Imports can be either free on board (FOB) when the importer is liable to pay the freight in which case there is no dispute regarding chargeability of tax, but problem arises in the case of cost-insurance and freight (CIF) transactions in which the exporter pays the freight in addition to the cost of goods and insurance.
Under a notification issued in June 2017 after recommendation of the GST Council, the Central Board of Indirect Taxes and Customs (CBIC) levied GST at 5 per cent on the value of imported goods considering 10 per cent of the value of imported goods as “deemed ocean freight”, which translates into a levy of 0.5 per cent GST on the value of imported goods as GST on services, besides Customs duty and GST on the imported goods.
The case with Indian importers is that while they are not paying for the freight, they are liable to pay the GST on it just because the exporter is based abroad in a non-taxable jurisdiction. In 2020, in the case of Union of India & Others Vs Mohit Minerals, an importer, the Gujarat High Court had held that the said notification did not have the force of law and struck down the levy on the ground that the reverse charge was ultra vires the parent enactment, the IGST Act of 2017.The government then approached the SC which has upheld the Gujarat High Court ruling.
The importers who had paid GST on freight will now be eligible for refund of the GST paid to the extent that has not been utilised as input credit.
So far there is no problem, but the problem arises in respect of the additional observations of the SC which may indeed alter the GST landscape, and lead to a fresh set of litigations and challenges to earlier Council decisions.
“The recommendations of the GST Council are the product of a collaborative dialogue involving the Union and the states.
To regard them as binding would disrupt fiscal federalism when both the Union and the states are conferred equal power to legislate on GST,” the SC has observed, noting further, and correctly, that the “federal system is a means to accommodate the needs of a pluralistic society… Democracy and federalism are interdependent to each other. Federalism would only be stable in a well-functioning democracy. Additionally, the constituent units of a federal polity check the exercise of powers of one another to prevent one group from exercising dominant power”.
But while observing that Article 246A of the Constitution, which gives the states power to make laws with respect to GST, treats the Union and the States as “equal units” and that “it confers a simultaneous power (on Union and States) for enacting laws on GST”, the SC probably did not consider adequately how the GST Council, represented by the Union and the states, has been functioning so far.

◆ **WHAT THIS EXERCISE ASKS**
[a] In the GST passage, which court first struck down the levy on ocean freight?
[b] Print the portion of the GST passage that opens with the words containing "So far there" and closes with "and the states.".
The records that follow come from a separate source and are not part of the GST passage.

◆ **ENTRIES SUPPLIED**
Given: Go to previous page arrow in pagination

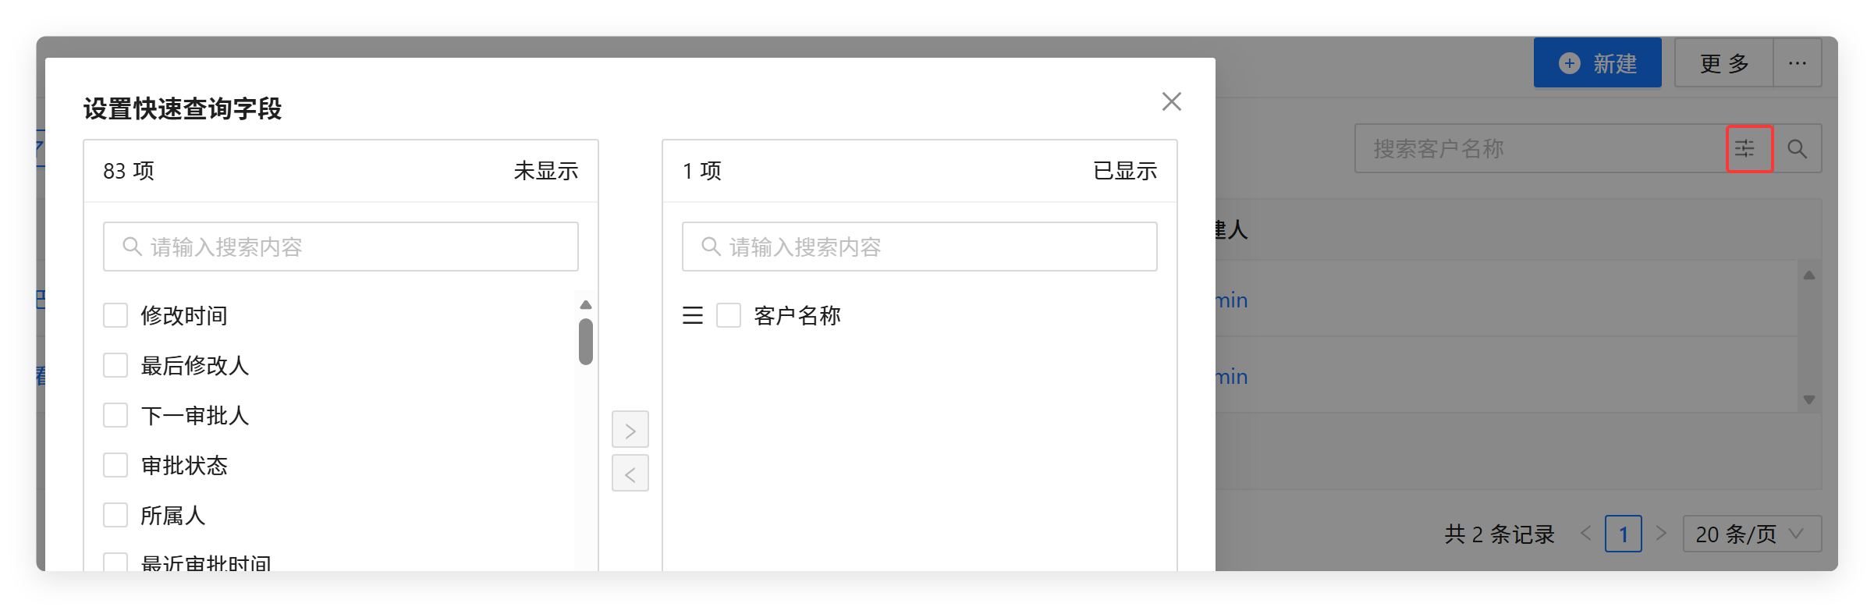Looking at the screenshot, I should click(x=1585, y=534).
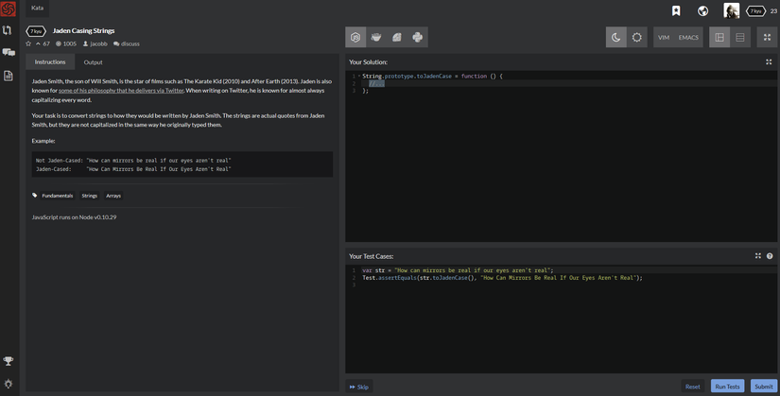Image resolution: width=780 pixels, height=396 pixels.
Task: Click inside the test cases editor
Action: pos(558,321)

---

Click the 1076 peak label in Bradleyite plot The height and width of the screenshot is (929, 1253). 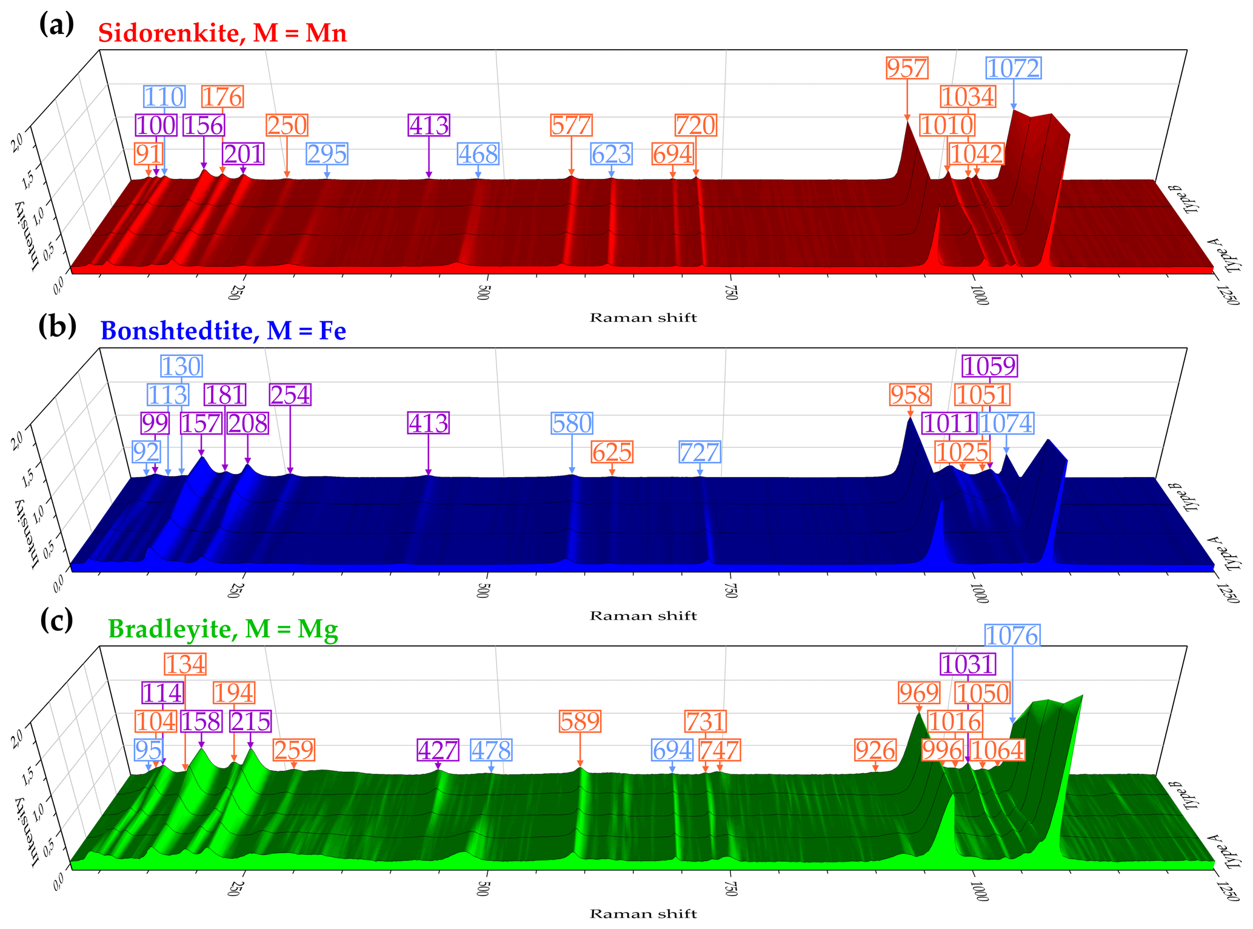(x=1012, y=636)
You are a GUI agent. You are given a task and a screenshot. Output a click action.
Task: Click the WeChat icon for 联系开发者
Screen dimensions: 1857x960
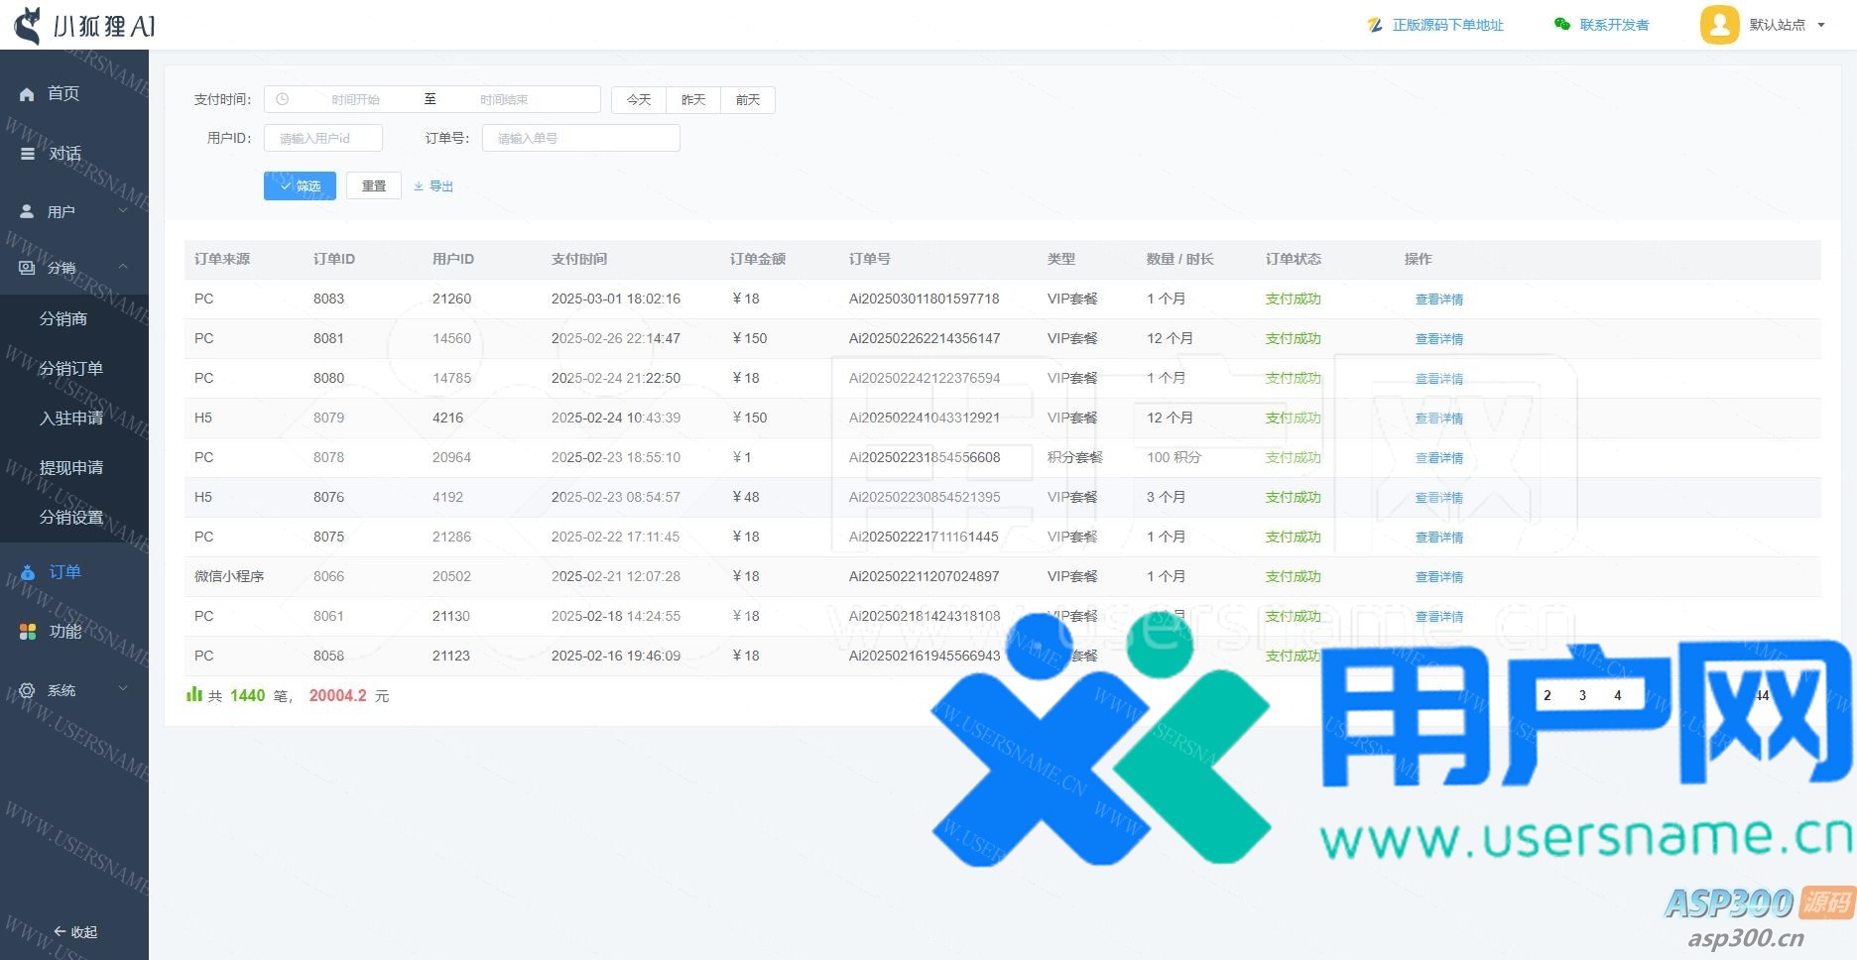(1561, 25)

◆ **ANSWERS FOR THE TASKS**
[a] The Gujarat High Court, in 2020.

[b]
So far there is no problem, but the problem arises in respect of the additional observations of the SC which may indeed alter the GST landscape, and lead to a fresh set of litigations and challenges to earlier Council decisions.
“The recommendations of the GST Council are the product of a collaborative dialogue involving the Union and the states.